Dominik squeezed Nikolai’s hand. “This country gets you in the end, brother. Don’t forget it.”
“Not us,” he said. But Dominik was already gone.
“I’ll do better,” Nikolai promised, just as he had so many years ago in Mitkin’s classroom. “I’ll find a way.”
He had witnessed a thousand deaths since then. His nightmares had been plagued by countless other battlefields. And yet it was that promise to Dominik that haunted his waking hours. But how was he to explain any of this to Zoya, still sitting patiently at the corner of the bed, still keeping her distance?
He looked up at the honeycomb ceiling, blew out a long breath. “I think I can fix it,” he said at last. “I’ve always known Ravka is broken, and I’ve seen the way it breaks people in return. The wars never cease. The trouble never stops. But I can’t help believing that somehow, I’ll find a way to outsmart all of the kings who came before and set this country right.” He shook his head and laughed. “It is the height of arrogance.”
“I’d expect no less of you,” Zoya said, but her voice was not cruel. “Why did you send Nina away?”
“What?” The question took him by surprise—even more the rapid, breathless way Zoya had spoken the words, as if forcing them from her lips.
She did not look at him. “We almost lost her before. We barely had her back, and you sent her into danger again.”
“She’s a soldier,” he said. “You made her one, Zoya. Sitting idle in the palace with nothing but her grief to occupy her mind was no good for her.”
“But she was safe.”
“And all of that safety was killing her.” Nikolai watched Zoya carefully. “Can you forgive me for sending her away?”
“I don’t know.”
“I
won’t ask you to forgive me for what happened in the bell tower.”
“You spoke,” she said slowly. “That night in Balakirev. You said my name.”
“But—” Nikolai sat up straighter. The beast had never had language before, not when he’d been infected during the war, and as far as he knew, not now that the monster had returned. When the Darkling had infected him, even in the moments when Nikolai was able to push his awareness to the fore, he hadn’t been able to read, hadn’t been able to communicate. It was one of the most painful elements of his transformation. “Maybe that’s a good thing. Maybe my consciousness was trying to find a way through. Today—”
She shook her head. “You didn’t sound like you.”
“Well, in that form—”
“You sounded like him.”
He paused. “I’m tempted to say it was fear or your imagination getting the best of you—” She glared at him. “But I’d prefer not to get slapped.”
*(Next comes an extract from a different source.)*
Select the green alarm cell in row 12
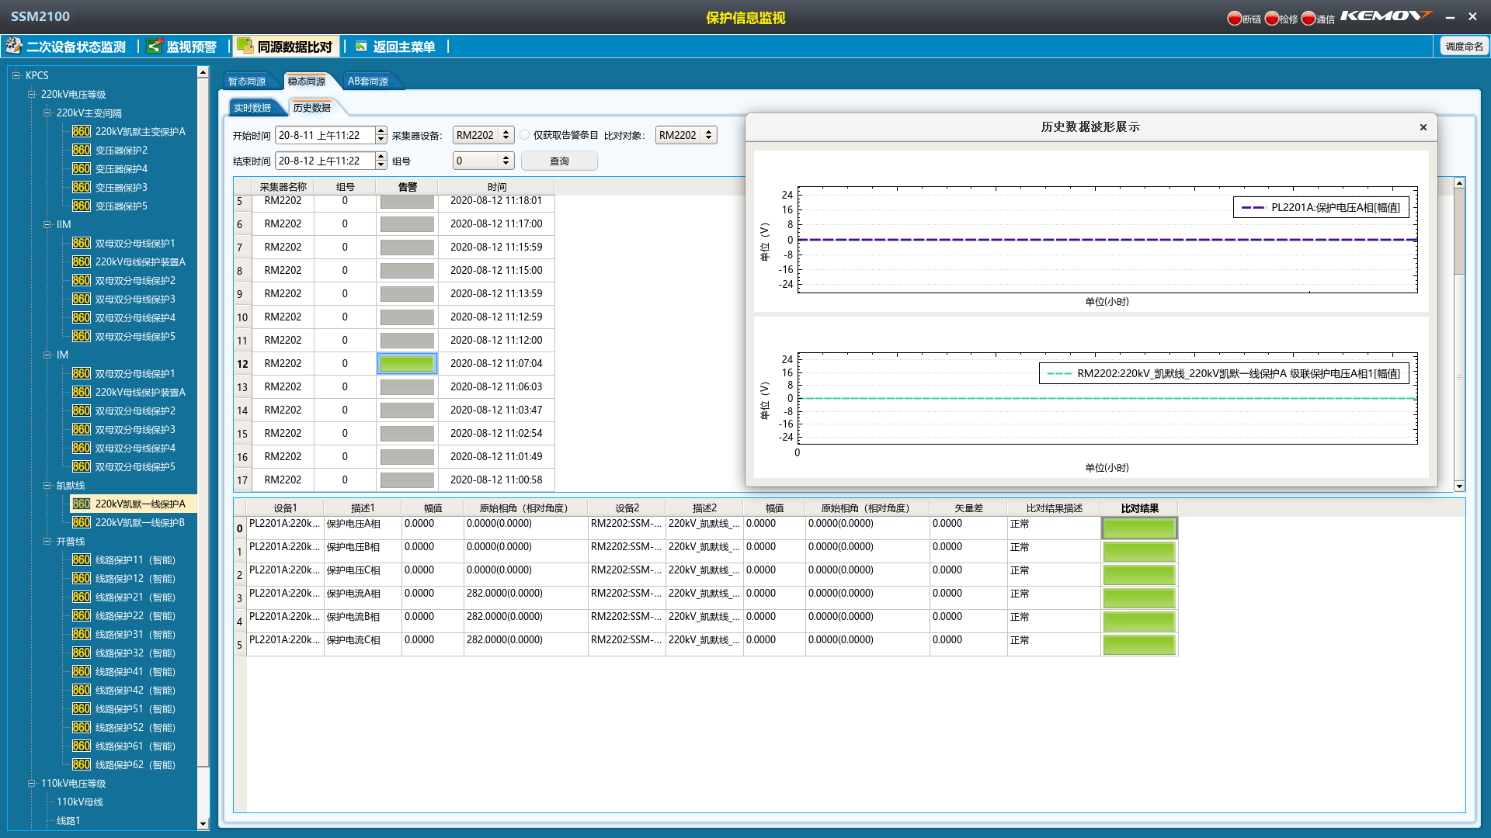Screen dimensions: 1491x838 click(407, 364)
“I know it doesn’t make sense. It might have been the fear or the fight, but I truly believed you wanted to kill me. You weren’t just hungry. You were eager.” Zoya clenched her fists against her thighs. “You liked frightening me.”
He wanted to say that he wouldn’t have hurt her, that he would have stopped the thing inside him before it could. But he refused to do either of them the dishonor of that lie.
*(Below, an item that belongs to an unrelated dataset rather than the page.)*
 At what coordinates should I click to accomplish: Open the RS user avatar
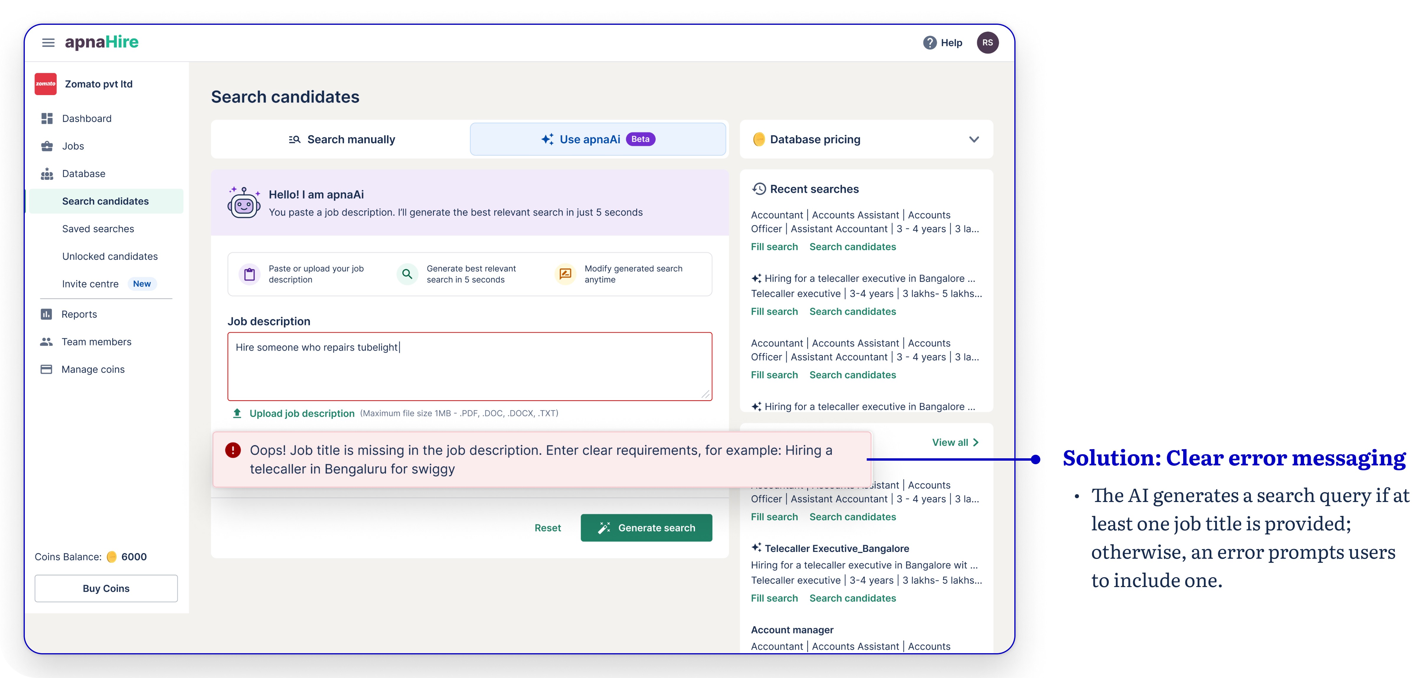pos(987,42)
“Is it possible?” he asked instead. “Could the Darkling’s consciousness have somehow survived with his power?”
“I hope not.” She unclenched her fists. “I hope there’s a thorn wood waiting beneath the sands of the Fold. I hope all of this talk of magical rituals and warrior priests turns out to be more than just a fanciful tale. But if there is no cure and if this thing in you is more than just a curse the Darkling left behind, if he’s trying to use you to find a way back to this world…” She looked at him, her blue eyes fierce in the lamplight. He sensed the deep well of loss inside her, the pain she worked so hard to hide. “I will put a bullet in your brain before I let that happen, Nikolai.”
The men who had ruled Ravka had loved power more than they’d ever loved their people. It was a disease. Nikolai knew that, and he’d sworn he would not be that kind of leader, that he would not succumb. And yet, he’d never been sure that when the time came, he could step aside and give up the throne, the thing he’d fought so long and hard for. And if he let himself become more monster than man, it would mean he had failed. So he would put aside his doubt and his desires. He would try to be better. And the woman before him would make sure he protected Ravka. Even from himself.